## Data provided
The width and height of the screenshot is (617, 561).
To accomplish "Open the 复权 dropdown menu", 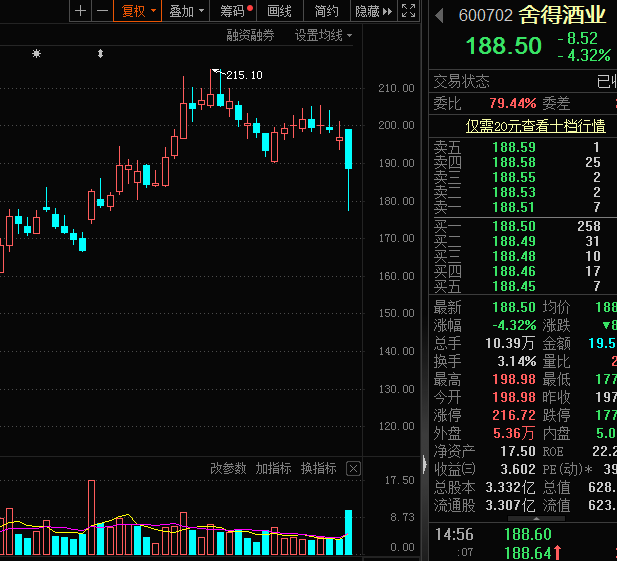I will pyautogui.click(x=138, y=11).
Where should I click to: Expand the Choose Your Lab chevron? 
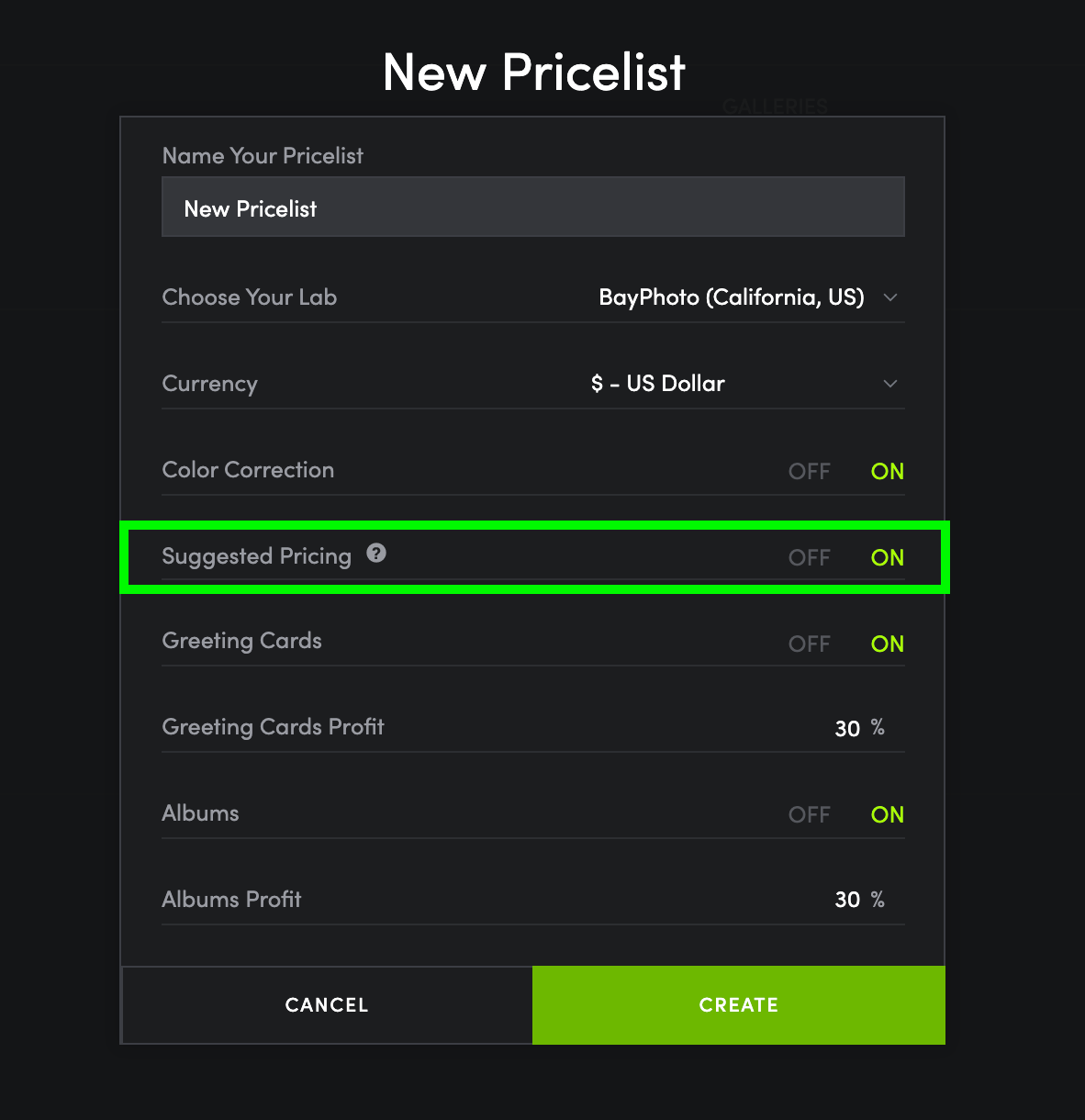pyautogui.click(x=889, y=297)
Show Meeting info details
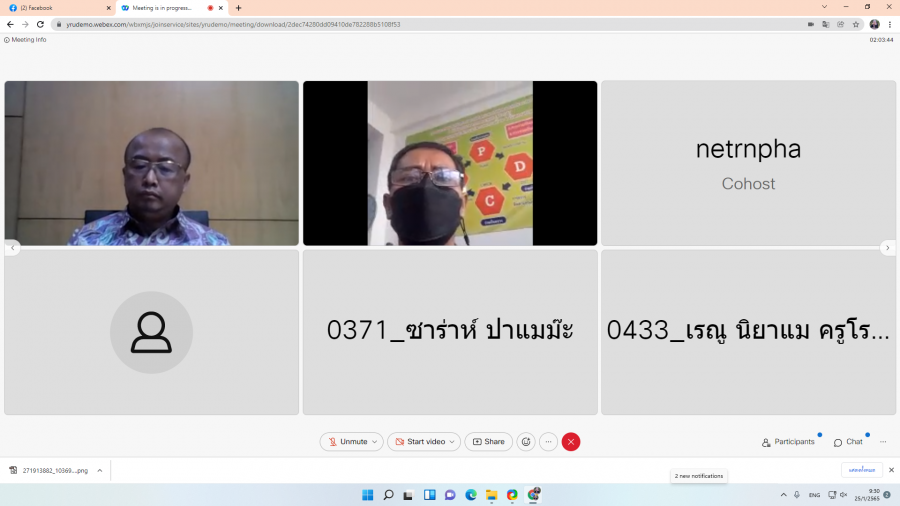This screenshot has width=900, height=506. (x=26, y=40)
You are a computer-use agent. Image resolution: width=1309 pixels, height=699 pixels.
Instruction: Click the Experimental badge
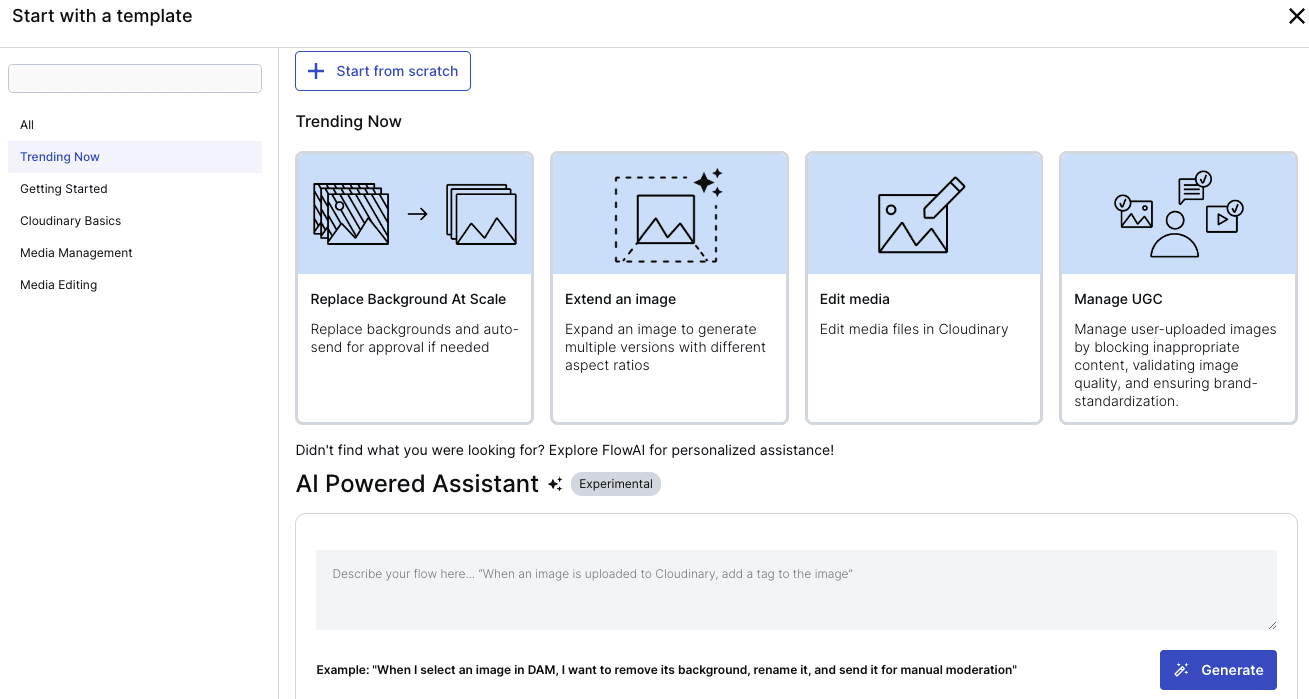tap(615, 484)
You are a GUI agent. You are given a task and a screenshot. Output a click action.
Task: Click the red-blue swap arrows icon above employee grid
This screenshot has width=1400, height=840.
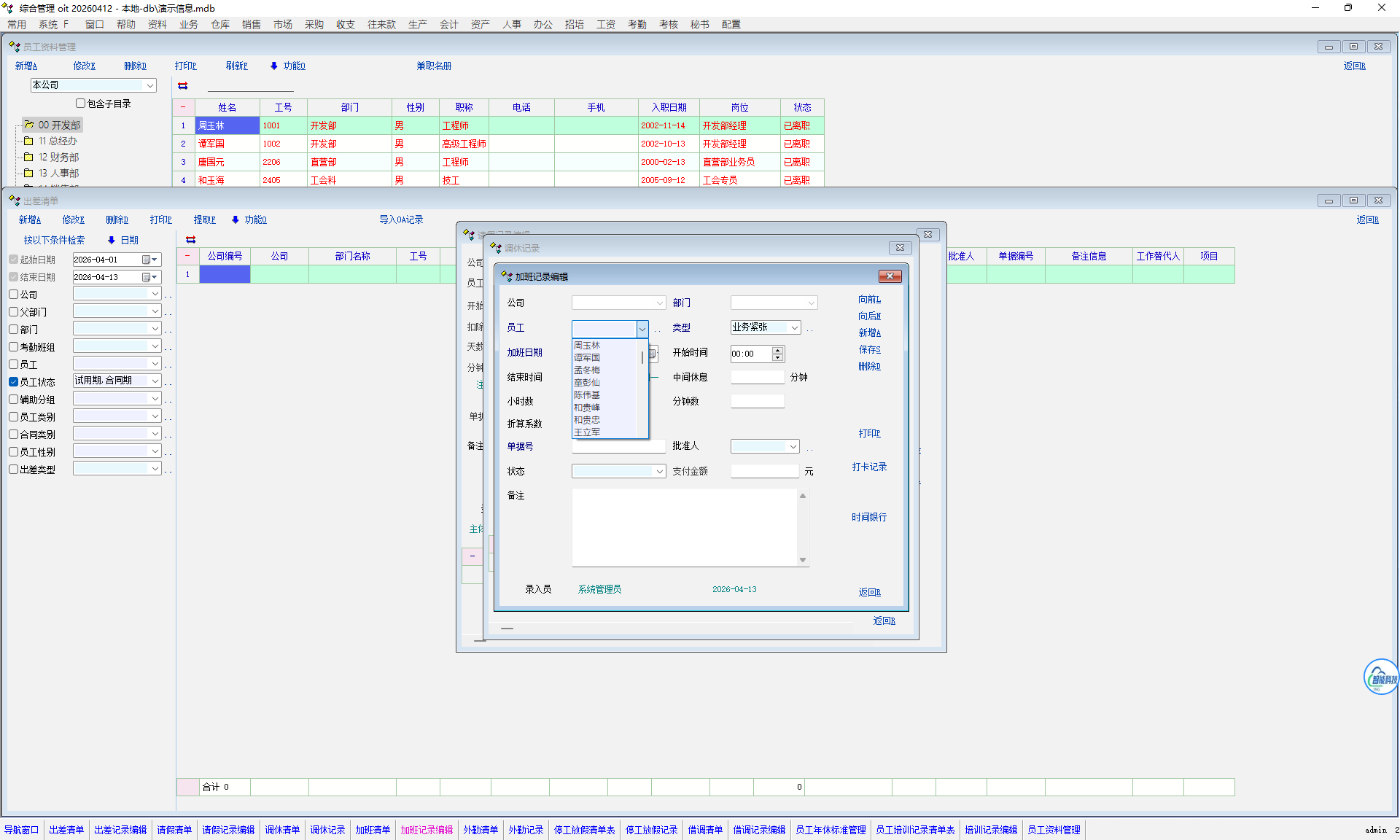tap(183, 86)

## Instruction
Rewrite everything from the line containing "You are a GUI" down to the end of the rows, both ends included and requests kept, with each coordinate in the answers multiplied by 1.55 and rounded to a whole number, halves rounding up. Leave all other numbers as they are and omit the pictures.

## Answer to this problem
You are a GUI agent. You are given a task and a screenshot. Output a click action.
Task: Click the red-blue swap arrows icon above employee grid
This screenshot has width=1400, height=840.
tap(284, 133)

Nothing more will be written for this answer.